What is being asked: Repeat every line of the listing below word for word, and leave the pictures out of your reply.

Data rows:
-=-=-

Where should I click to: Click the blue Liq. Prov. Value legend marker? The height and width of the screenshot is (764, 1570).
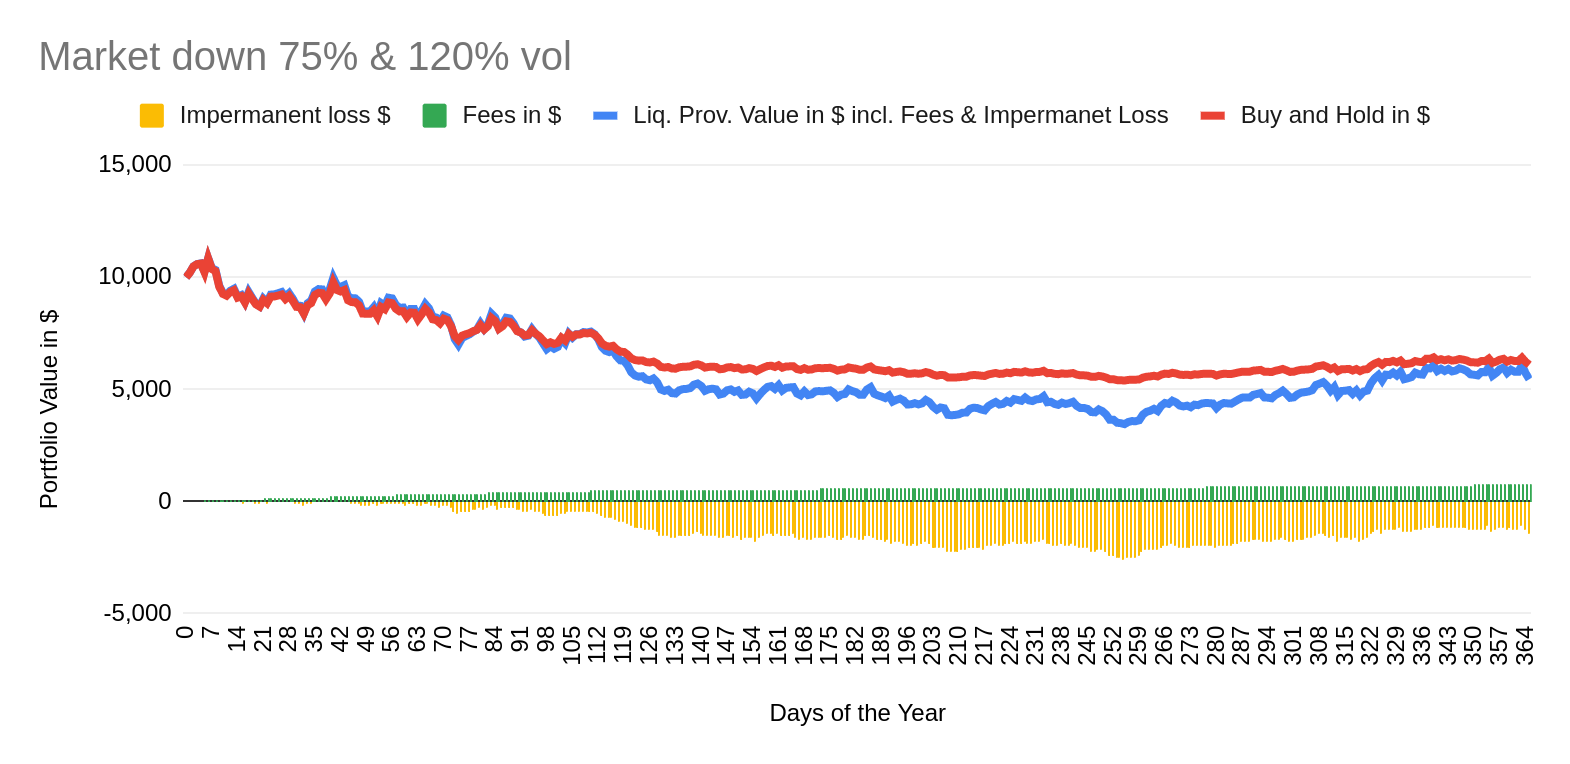(x=605, y=116)
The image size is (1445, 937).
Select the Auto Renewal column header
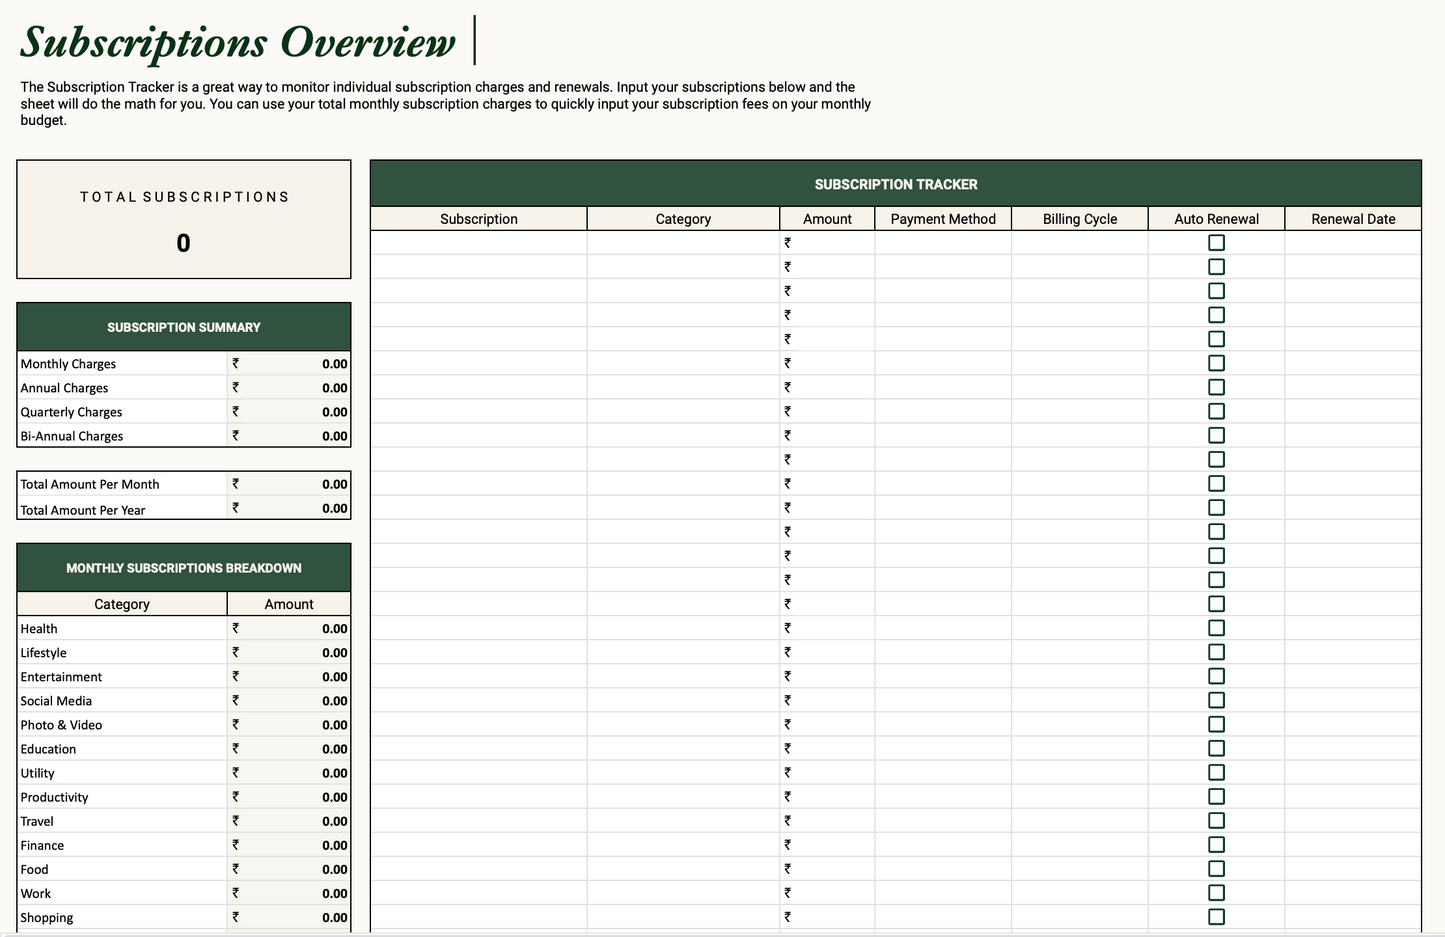tap(1216, 219)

-=-=-

Answer for this exercise:
Where should I click to: Click the blue Liq. Prov. Value legend marker? The height and width of the screenshot is (764, 1570).
(x=605, y=116)
The image size is (1445, 937).
Select the Auto Renewal column header
tap(1216, 219)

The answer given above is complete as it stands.